**EXERCISE DIRECTIONS**
Write down, unchanged, the lines of the data beginning with the one that contains "Degiro.nl (734, 1167)" and continuing through the end of the data.

**RAW RECORDS**
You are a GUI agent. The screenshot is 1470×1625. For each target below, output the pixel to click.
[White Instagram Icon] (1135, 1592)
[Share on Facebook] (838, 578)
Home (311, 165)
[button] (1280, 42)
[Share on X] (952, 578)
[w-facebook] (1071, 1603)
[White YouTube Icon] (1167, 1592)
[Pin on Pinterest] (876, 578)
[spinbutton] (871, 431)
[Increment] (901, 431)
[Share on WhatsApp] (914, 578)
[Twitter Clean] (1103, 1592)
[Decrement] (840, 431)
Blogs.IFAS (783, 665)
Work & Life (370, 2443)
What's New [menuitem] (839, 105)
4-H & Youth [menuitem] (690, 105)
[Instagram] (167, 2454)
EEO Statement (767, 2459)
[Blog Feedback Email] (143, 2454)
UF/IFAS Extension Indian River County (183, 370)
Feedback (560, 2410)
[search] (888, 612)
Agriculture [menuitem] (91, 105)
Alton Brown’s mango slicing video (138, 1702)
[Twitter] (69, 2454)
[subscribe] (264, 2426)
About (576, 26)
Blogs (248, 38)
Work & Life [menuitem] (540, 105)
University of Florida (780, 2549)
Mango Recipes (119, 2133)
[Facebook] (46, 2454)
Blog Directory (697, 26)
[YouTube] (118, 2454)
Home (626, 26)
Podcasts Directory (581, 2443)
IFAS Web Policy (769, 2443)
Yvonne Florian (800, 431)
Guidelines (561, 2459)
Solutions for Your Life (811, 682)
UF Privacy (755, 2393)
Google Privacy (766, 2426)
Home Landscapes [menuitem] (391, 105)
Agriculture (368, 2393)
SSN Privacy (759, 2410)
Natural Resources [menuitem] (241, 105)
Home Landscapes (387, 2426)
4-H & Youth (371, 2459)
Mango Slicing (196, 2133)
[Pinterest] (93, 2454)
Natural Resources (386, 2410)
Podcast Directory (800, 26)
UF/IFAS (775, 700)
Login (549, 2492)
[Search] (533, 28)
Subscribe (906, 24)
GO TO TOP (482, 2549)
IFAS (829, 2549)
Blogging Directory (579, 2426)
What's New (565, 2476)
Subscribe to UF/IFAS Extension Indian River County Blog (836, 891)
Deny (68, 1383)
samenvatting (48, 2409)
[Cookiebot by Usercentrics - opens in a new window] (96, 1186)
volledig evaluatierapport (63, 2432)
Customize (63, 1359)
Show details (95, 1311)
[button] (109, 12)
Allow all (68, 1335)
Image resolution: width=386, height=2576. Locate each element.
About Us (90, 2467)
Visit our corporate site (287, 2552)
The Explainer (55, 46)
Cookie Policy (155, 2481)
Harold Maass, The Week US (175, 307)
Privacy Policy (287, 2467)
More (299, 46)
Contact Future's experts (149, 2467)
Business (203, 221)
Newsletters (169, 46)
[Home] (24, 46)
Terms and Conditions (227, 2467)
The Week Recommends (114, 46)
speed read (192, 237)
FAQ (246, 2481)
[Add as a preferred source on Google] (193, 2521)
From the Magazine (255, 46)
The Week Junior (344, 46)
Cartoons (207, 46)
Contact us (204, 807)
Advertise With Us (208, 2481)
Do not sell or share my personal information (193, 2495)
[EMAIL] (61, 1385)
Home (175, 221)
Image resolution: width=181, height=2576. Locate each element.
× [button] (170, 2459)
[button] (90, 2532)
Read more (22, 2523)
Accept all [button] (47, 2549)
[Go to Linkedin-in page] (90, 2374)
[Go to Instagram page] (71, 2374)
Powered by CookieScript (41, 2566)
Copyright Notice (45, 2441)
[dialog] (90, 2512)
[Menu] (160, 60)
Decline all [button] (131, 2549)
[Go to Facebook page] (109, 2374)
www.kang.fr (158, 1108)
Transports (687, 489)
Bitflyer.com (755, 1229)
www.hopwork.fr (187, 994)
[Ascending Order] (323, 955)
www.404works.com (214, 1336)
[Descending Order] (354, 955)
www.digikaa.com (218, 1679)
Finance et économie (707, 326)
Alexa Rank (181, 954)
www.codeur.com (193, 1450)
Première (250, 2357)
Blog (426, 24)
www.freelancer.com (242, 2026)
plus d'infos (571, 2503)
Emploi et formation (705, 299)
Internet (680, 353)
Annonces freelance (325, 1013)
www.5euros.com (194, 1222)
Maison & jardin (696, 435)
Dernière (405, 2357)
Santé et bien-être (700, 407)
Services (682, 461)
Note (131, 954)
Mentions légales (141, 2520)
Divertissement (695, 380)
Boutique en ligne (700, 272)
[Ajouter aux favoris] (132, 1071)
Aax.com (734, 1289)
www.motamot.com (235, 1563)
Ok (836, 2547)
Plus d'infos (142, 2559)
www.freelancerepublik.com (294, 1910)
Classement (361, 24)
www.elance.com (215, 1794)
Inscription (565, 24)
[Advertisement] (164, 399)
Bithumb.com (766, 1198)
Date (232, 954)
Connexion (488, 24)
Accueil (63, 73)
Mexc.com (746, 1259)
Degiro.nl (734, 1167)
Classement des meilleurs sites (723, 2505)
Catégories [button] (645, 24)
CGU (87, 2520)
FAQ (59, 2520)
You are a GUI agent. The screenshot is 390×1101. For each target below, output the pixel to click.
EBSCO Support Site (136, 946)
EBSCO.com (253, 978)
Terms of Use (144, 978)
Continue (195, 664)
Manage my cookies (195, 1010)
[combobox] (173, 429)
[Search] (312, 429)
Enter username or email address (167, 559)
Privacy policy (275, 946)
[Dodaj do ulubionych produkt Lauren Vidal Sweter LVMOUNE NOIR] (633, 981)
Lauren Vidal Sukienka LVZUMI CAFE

**WORKED ANSWER**
Degiro.nl (734, 1167)
Classement des meilleurs sites (723, 2505)
Catégories [button] (645, 24)
CGU (87, 2520)
FAQ (59, 2520)
You are a GUI agent. The screenshot is 390×1101. For each target below, output the pixel to click.
EBSCO Support Site (136, 946)
EBSCO.com (253, 978)
Terms of Use (144, 978)
Continue (195, 664)
Manage my cookies (195, 1010)
[combobox] (173, 429)
[Search] (312, 429)
Enter username or email address (167, 559)
Privacy policy (275, 946)
[Dodaj do ulubionych produkt Lauren Vidal Sweter LVMOUNE NOIR] (633, 981)
Lauren Vidal Sukienka LVZUMI CAFE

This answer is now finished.